-- Your task --
Across the listing below, how many lines include the word "برای"? The answer is that number, with nothing added.

-- Data to examine --
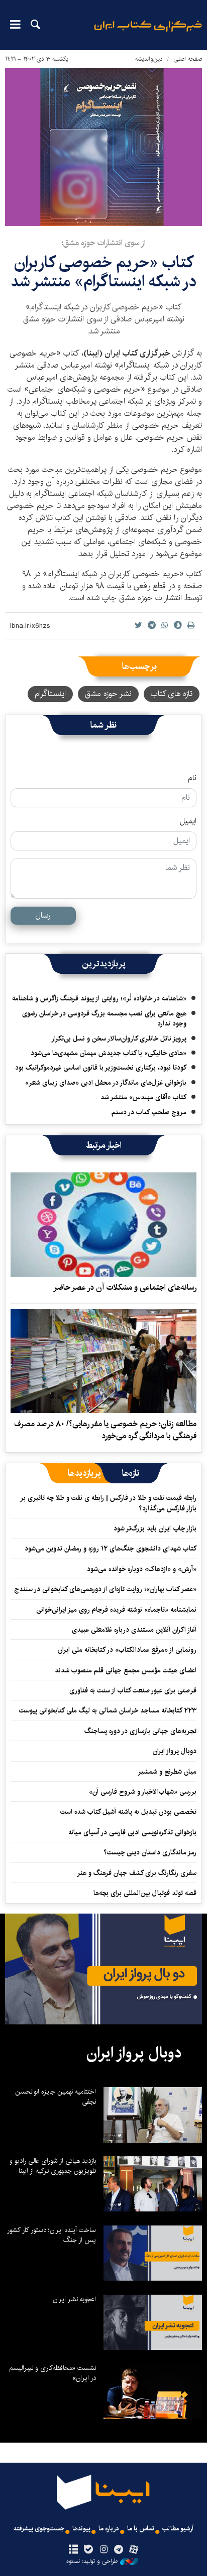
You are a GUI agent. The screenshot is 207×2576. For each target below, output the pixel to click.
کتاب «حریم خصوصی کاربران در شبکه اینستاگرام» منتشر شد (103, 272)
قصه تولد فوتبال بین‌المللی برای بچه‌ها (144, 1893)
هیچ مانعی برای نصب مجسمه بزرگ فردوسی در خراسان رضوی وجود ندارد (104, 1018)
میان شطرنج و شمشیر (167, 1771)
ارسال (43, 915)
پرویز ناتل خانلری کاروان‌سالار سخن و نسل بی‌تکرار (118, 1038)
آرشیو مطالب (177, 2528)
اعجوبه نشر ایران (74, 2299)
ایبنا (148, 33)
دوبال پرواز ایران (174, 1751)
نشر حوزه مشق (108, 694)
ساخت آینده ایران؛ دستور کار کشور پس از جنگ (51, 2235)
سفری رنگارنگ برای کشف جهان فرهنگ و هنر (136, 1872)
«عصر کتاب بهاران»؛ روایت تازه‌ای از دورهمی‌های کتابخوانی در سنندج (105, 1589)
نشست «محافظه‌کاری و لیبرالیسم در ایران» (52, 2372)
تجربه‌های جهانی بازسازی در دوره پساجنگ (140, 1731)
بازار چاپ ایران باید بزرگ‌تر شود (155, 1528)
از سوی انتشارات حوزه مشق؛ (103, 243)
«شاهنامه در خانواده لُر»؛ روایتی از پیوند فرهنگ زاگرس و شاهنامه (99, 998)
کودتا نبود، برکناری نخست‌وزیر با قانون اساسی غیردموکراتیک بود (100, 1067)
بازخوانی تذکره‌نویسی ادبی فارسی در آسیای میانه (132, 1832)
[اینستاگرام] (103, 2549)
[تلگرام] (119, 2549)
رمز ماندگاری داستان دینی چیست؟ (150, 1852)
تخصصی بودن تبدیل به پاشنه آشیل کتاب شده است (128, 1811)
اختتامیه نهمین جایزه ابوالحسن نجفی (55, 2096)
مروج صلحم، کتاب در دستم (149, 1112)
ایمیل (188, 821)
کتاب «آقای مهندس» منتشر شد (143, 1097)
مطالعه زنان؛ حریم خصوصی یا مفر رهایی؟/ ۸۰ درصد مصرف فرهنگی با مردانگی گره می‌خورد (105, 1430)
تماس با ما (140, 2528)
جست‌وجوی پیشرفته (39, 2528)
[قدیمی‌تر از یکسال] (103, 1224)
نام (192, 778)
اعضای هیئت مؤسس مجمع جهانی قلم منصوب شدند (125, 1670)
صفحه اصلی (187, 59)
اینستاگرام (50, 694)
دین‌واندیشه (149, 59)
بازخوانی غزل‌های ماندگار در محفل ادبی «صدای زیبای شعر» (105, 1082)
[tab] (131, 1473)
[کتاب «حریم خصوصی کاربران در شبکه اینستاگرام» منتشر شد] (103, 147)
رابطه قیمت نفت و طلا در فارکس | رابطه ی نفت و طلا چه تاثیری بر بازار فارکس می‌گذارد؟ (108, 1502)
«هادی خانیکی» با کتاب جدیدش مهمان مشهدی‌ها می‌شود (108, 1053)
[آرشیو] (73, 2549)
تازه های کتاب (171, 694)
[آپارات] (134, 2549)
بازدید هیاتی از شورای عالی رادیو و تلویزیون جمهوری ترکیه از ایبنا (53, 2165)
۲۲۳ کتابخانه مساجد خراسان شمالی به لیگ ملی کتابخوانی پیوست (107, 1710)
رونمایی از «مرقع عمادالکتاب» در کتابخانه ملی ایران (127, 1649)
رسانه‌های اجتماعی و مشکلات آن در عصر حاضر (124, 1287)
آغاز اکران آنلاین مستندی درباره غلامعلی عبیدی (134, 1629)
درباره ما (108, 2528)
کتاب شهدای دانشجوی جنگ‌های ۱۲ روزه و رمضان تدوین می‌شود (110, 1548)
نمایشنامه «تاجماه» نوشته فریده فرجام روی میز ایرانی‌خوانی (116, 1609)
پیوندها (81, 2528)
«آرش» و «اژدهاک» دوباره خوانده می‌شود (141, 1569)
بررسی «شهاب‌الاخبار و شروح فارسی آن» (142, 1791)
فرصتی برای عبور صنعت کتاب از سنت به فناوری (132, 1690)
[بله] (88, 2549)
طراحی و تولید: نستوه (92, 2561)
---
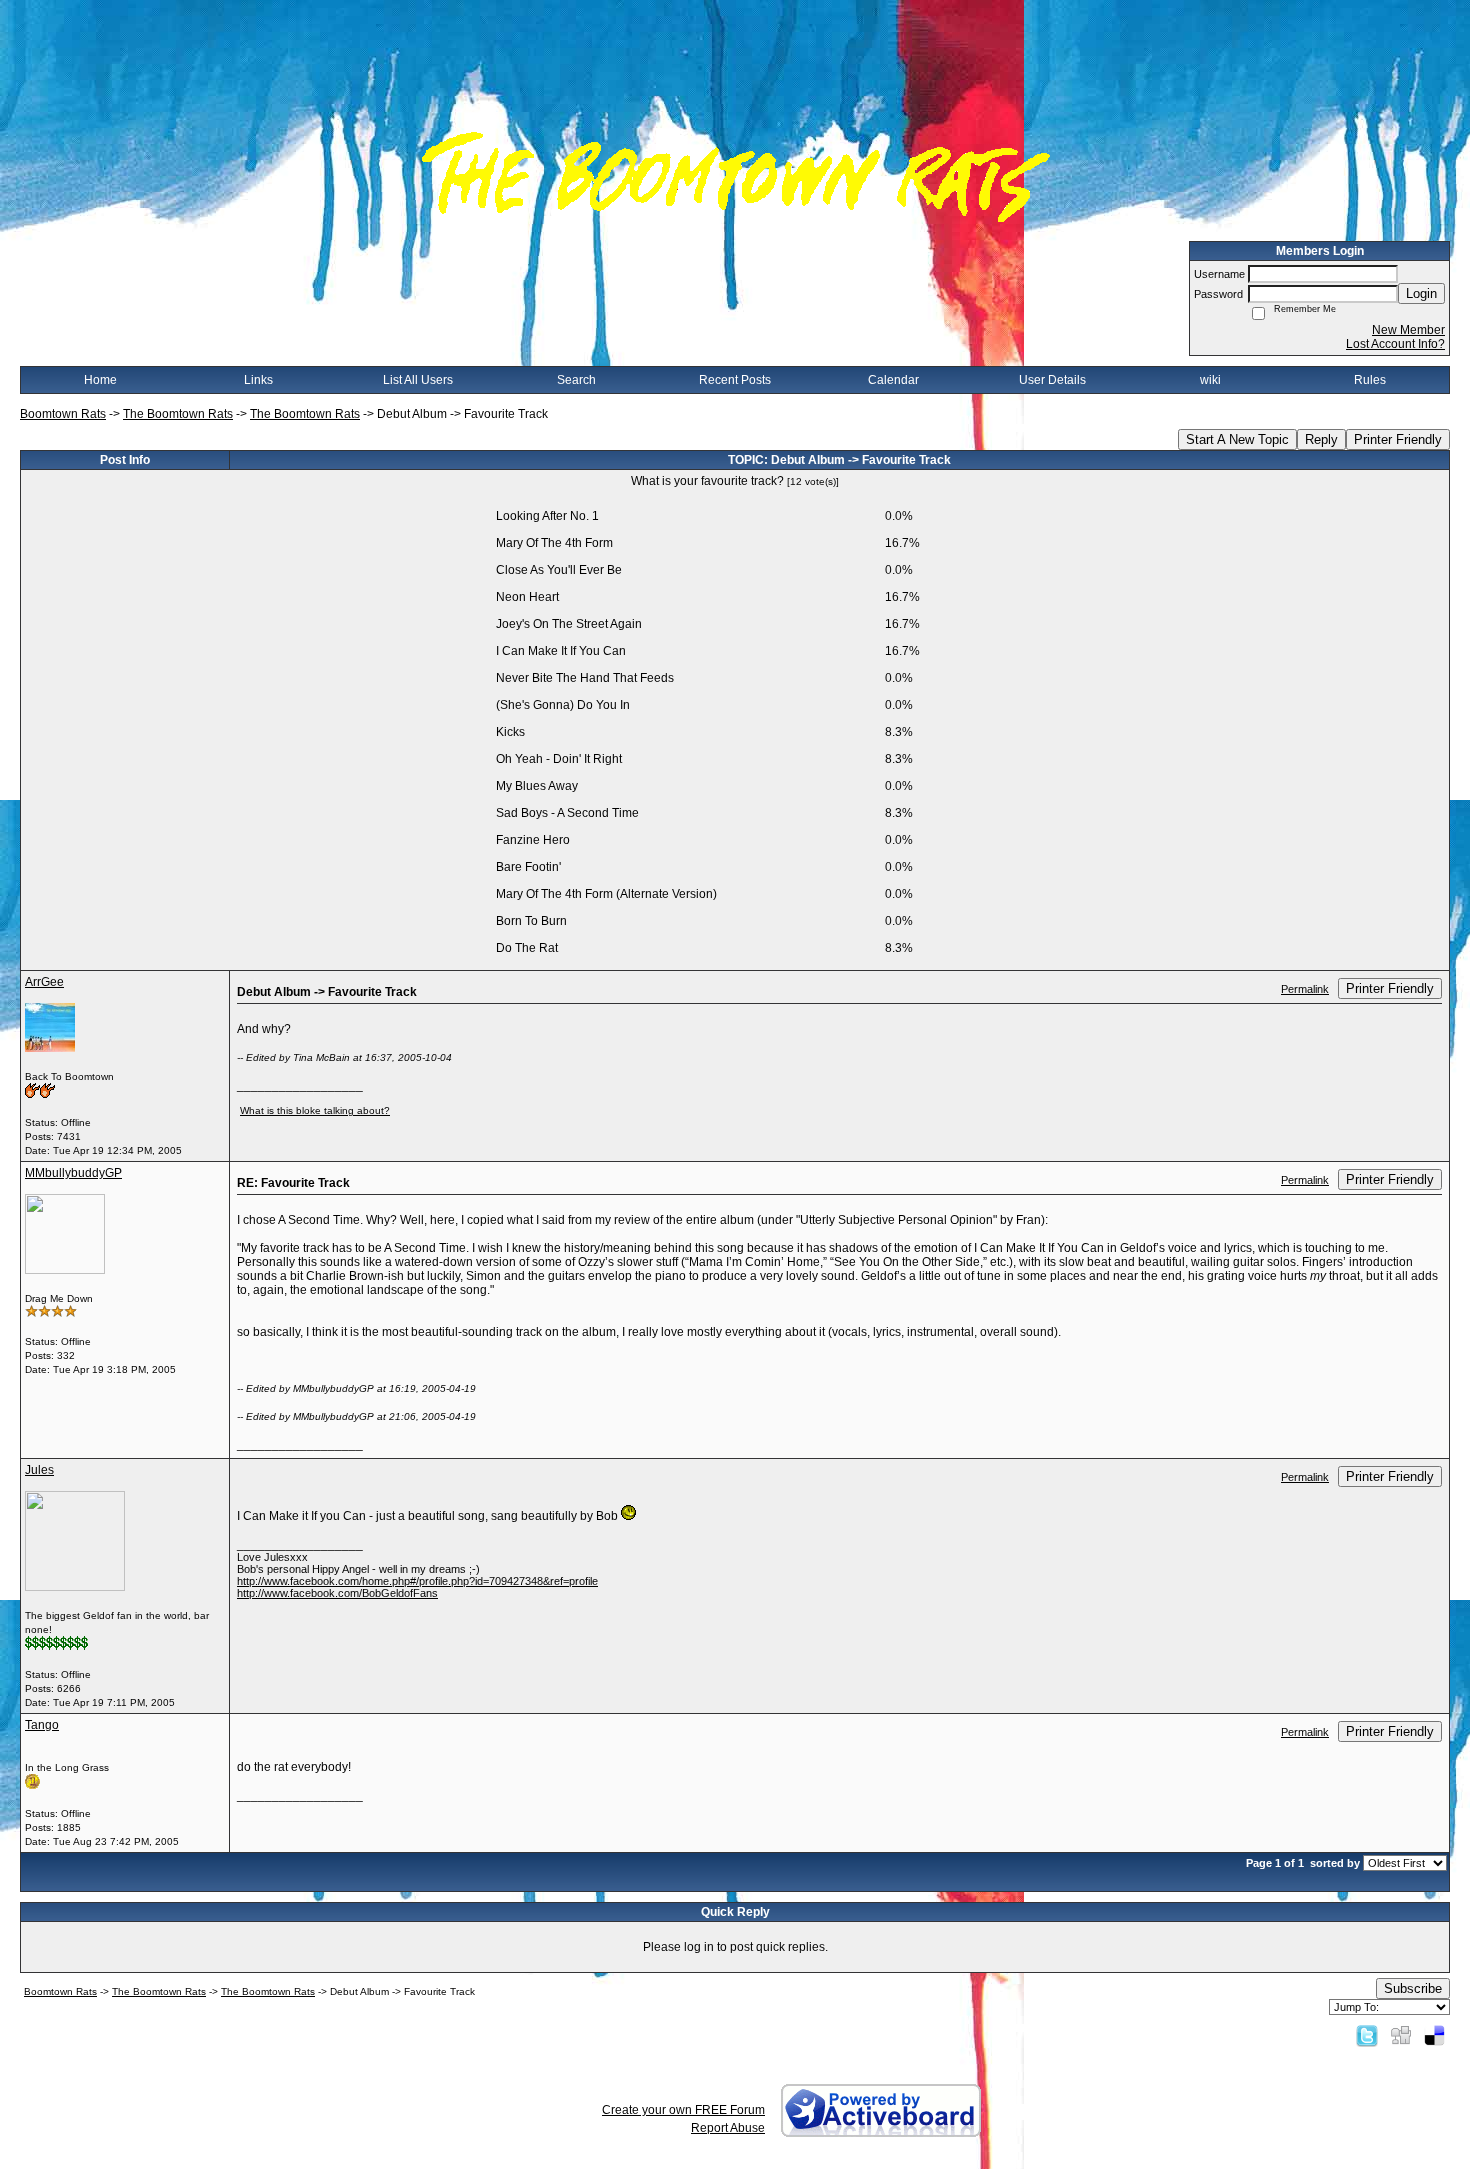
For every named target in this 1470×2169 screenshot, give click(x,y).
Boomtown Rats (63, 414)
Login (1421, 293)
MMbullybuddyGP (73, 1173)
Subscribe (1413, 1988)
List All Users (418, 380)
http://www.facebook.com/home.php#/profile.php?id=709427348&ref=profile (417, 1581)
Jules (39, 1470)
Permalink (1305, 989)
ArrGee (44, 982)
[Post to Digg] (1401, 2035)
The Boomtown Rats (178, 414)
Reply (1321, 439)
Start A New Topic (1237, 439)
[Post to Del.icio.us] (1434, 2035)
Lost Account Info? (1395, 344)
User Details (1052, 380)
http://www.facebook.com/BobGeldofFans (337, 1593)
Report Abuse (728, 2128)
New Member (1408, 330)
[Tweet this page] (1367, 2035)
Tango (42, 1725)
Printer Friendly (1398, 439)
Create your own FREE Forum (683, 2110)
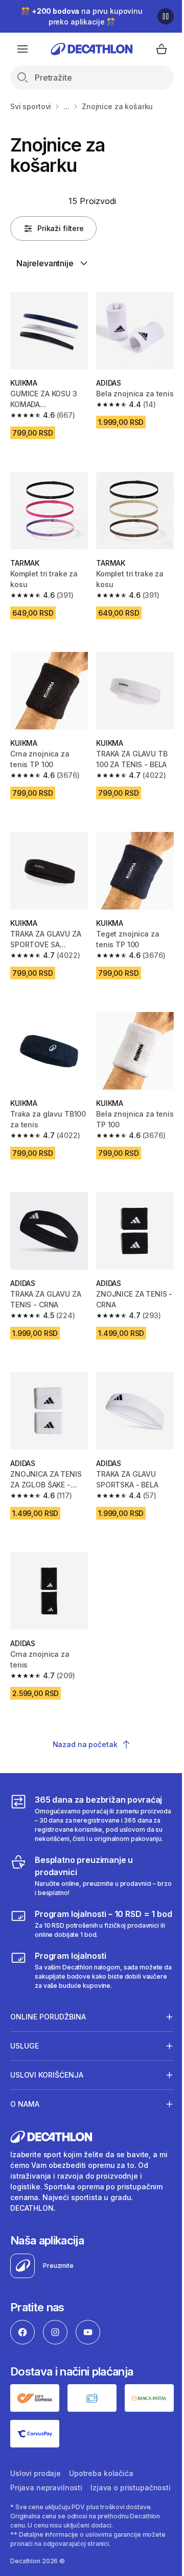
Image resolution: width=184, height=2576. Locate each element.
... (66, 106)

-- Task result --
4